[TASK INSTRUCTIONS]: Below is a block of records; reproduce all of them exactly and leave out any pictures.
──────── DATA FOR PROCESSING ────────
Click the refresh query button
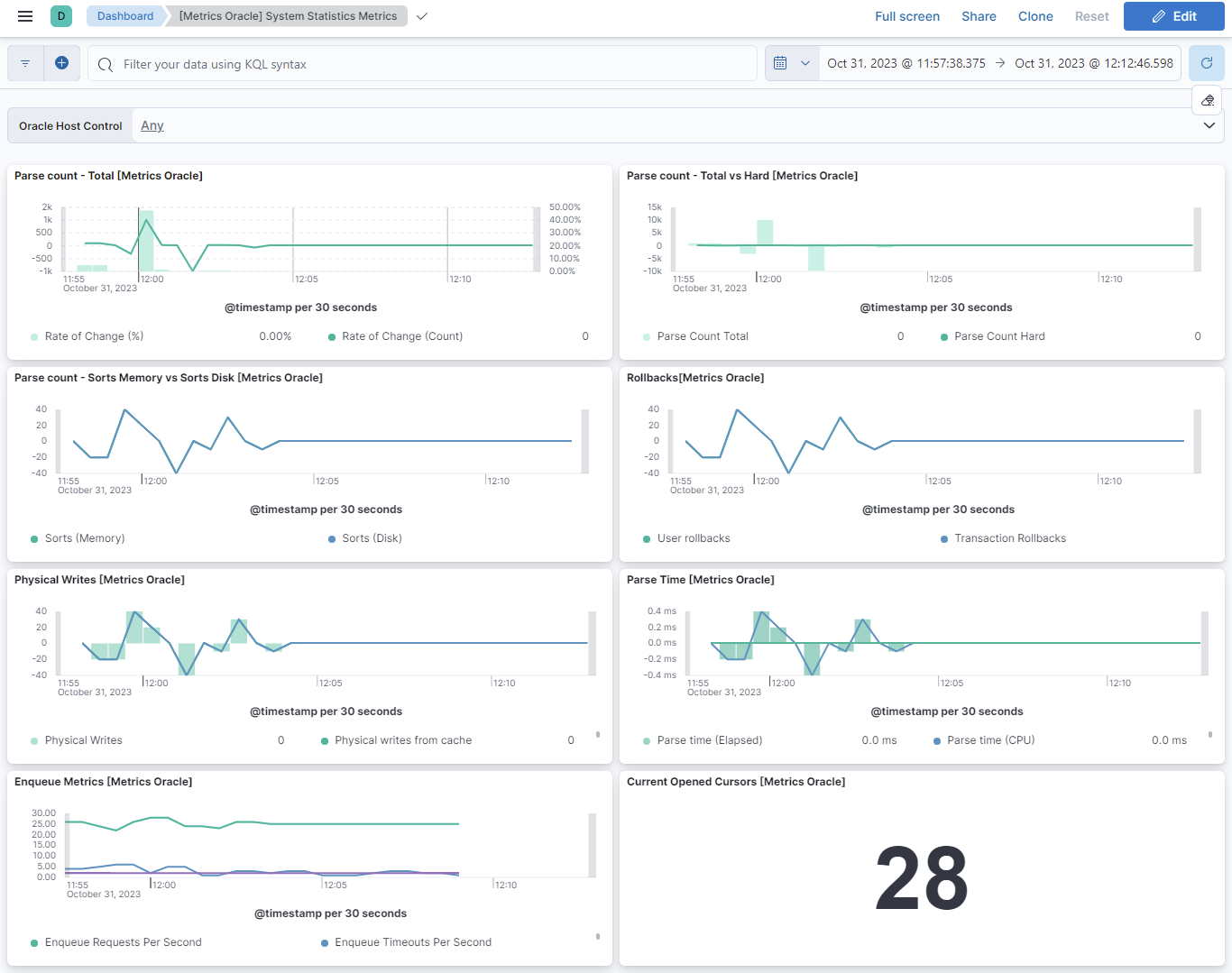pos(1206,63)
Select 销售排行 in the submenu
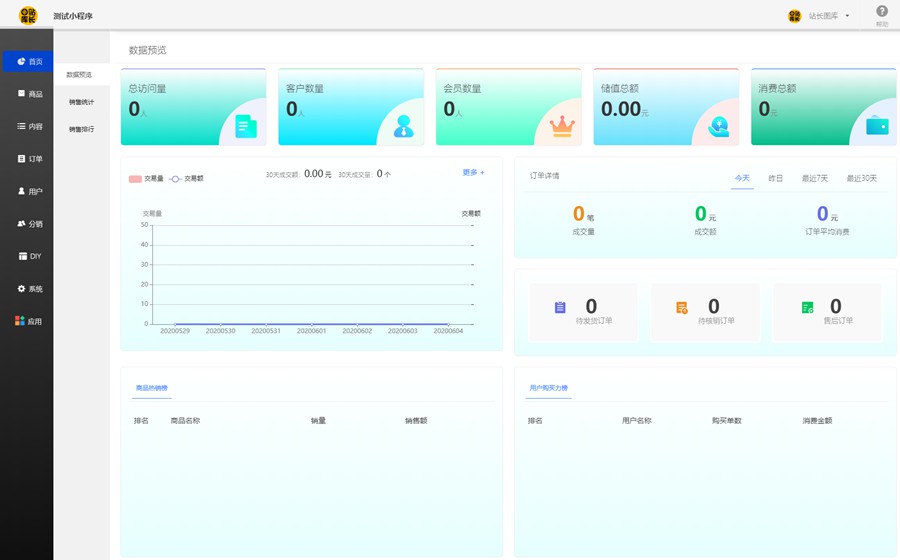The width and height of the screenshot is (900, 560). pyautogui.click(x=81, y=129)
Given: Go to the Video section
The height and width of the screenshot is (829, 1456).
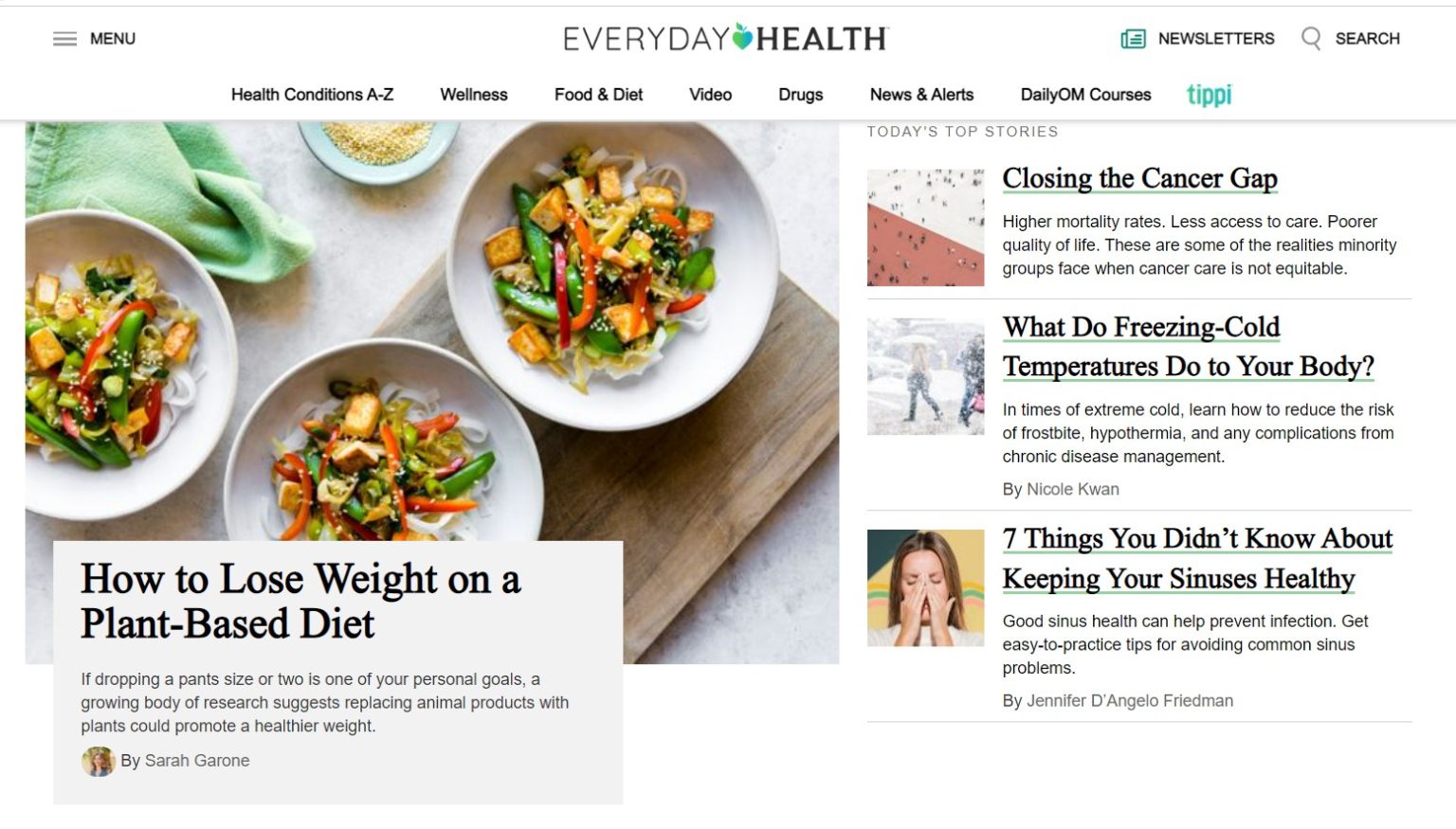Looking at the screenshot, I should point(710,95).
────────
[EXERCISE RESULT]:
Click the refresh query button
pos(1206,63)
Select 销售排行 in the submenu
The width and height of the screenshot is (900, 560). pyautogui.click(x=81, y=129)
Given: Go to the Video section
The height and width of the screenshot is (829, 1456).
Looking at the screenshot, I should point(710,95).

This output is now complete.